Thursday, 12 April 2012

Today's dose of modern rhetoric words

nit-picking - as someone who has spent some time hunting, finding and picking nits, I appreciate this term. Not that it matters too much for this metaphor, the nits aren't the beasts. The nits are the eggs and are actually easier to find than the lice who lay them, because nits are a rather beautiful creamy translucent colour. No matter. Nit-picking in writing is that usually irritating habit of picking up on people's minor errors, or spending rather too much time on minor points and missing the main drift. I rather like the way people say 'nit-picky' as an adjective: 'I don't want to be too nit-picky about this, but I would just like to say...'

big up - Did this start appearing in the UK around 1995? I have the impression that superannuated music journos started using it around then when talking about musicians and singers who probably didn't need to be bigged up by superannuated music journalists. You can say, 'a big-up for Mick Jagger' or 'I'm gonna big up Mick Jagger here...' . Shakespeare used it when Mark Antony says, 'I come not to bury Caesar, not to big him up' - very moving it is too.

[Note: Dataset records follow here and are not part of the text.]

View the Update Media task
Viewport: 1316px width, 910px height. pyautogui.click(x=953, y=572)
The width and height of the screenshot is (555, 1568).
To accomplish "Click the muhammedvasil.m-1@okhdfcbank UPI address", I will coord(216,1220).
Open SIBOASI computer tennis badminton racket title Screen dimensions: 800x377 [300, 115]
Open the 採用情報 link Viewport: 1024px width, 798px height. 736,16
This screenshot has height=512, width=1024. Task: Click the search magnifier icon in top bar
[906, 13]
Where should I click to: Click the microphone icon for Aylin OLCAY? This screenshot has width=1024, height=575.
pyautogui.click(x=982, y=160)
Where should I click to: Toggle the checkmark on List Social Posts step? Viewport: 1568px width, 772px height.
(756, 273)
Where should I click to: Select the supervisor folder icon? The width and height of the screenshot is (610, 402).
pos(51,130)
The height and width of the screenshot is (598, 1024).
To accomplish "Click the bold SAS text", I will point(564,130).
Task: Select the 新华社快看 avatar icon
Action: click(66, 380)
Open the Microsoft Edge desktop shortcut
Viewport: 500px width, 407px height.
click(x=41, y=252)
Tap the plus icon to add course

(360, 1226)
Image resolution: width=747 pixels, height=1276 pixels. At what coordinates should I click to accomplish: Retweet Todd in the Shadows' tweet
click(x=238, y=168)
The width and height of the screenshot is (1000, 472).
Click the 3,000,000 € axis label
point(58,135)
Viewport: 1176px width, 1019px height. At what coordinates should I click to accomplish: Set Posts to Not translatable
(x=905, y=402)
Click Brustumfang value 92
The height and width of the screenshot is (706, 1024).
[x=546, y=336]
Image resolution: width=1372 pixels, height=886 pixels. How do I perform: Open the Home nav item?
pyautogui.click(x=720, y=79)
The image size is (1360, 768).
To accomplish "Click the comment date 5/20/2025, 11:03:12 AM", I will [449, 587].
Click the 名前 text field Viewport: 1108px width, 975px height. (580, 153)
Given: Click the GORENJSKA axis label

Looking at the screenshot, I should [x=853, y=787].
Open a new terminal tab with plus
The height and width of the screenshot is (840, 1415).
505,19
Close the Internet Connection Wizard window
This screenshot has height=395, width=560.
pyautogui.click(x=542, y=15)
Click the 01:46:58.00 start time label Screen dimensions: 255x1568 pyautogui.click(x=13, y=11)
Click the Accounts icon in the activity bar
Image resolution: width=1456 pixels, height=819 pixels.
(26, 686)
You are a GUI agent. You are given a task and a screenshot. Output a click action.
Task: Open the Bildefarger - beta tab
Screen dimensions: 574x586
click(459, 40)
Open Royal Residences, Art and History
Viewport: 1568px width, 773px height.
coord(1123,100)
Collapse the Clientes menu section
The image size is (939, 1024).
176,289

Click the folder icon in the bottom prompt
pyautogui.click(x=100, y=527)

butt out - this is the opposite of butting in, which is what goats do. If you've ever seen or felt a goat butting in, you get the picture. My step-daughter (aged about 9) was butted so hard, the goat pushed her up against a wall and held her there until its owner got it to, well yes, 'butt out', which showed that goats don't butt out of their own accord.   In the US 'butt' is also the UK 'bum' or 'arse' and because of US imports, now everyone knows the US 'butt'. This means that 'butt out' now has an extra connotation of getting your bum out of the conversation and not just your horns. When I was in the sixth form, the way to command someone to stop intervening in a conversation was to deliver the command, 'Trunk out!'. This usage seems to have been restricted to Watford in the early 1960s.

blather, blether, witter - we seem to need quite a few words to describe what we think is load of nonsense or a lot of inconsequential chat. We might say, 'Oh there's me wittering on'. Or 'He was blethering on about something or another.' My father always said 'blather' as in 'Some load of old blather' and 'blether' has a strong Irish sound in my ears as I've heard plenty of Irish people saying it almost as 'blethrr'. People in Much Wittering are sick and tired of people asking them if....so I won't.

effective - occasionally this rhetoric of modern terms will sneak in a bit of education-ese. In the hours of compulsory comprehension that we all enjoy so much, one repeated question is 'why do you think this phrase is effective?' You might be thinking that it isn't 'effective' but the question side-steps any possibility that you might think the phrase is boring and crap. The answer is usually something to do with alliteration, personification, metaphor or simile which you can remember with the mnemonic SPAM. This will save you ever wondering why or how alliteration, personification, metaphor and simile might be 'effective'. They just are. Like high mountains. Being good at English Literature when you're 16 is about doing this without thinking. Being good at English Literature at 18, 21 and for MAs and Ph.Ds is avoiding at all costs saying that a piece of writing is 'effective'.

connectives - this is an exciting new word to come into school vocabulary, and talking of vocabulary, connectives are part of the mnemonic VCOP which has only a slight connection with the police (the school inspection service) and stands for vocabulary, connectives, openers, punctuation. Apparently, these were what were deficient in thousands of examples of children's writing, when examined by researchers. So children now sit down to write, saying to themselves (or teachers say it to them), 'VCOP!' The connectives are a grammatical pot-pourri of words which perform different functions in sentences, some of them 'conjunctions' (and, but, etc), some of them what used to be called 'sentence adverbs' (however, eventually, etc) and some of them the 'header' words for 'subordinate clauses' (when, if etc). You could argue that there are many other kinds of 'connectives' in sentences eg  'this' or 'it' which usually connect to something that comes before it, after it, or to some strange 'it-ness' belonging to the world, as in 'It was sunny.' But the rule here, is never question grammatical terminology too closely or the whole apparatus will collapse (eg 'adverbs' quite often don't do anything to verbs eg 'very' in 'I am being very silly about this.'). Still [connective], let's not get too het up about this [not a connective].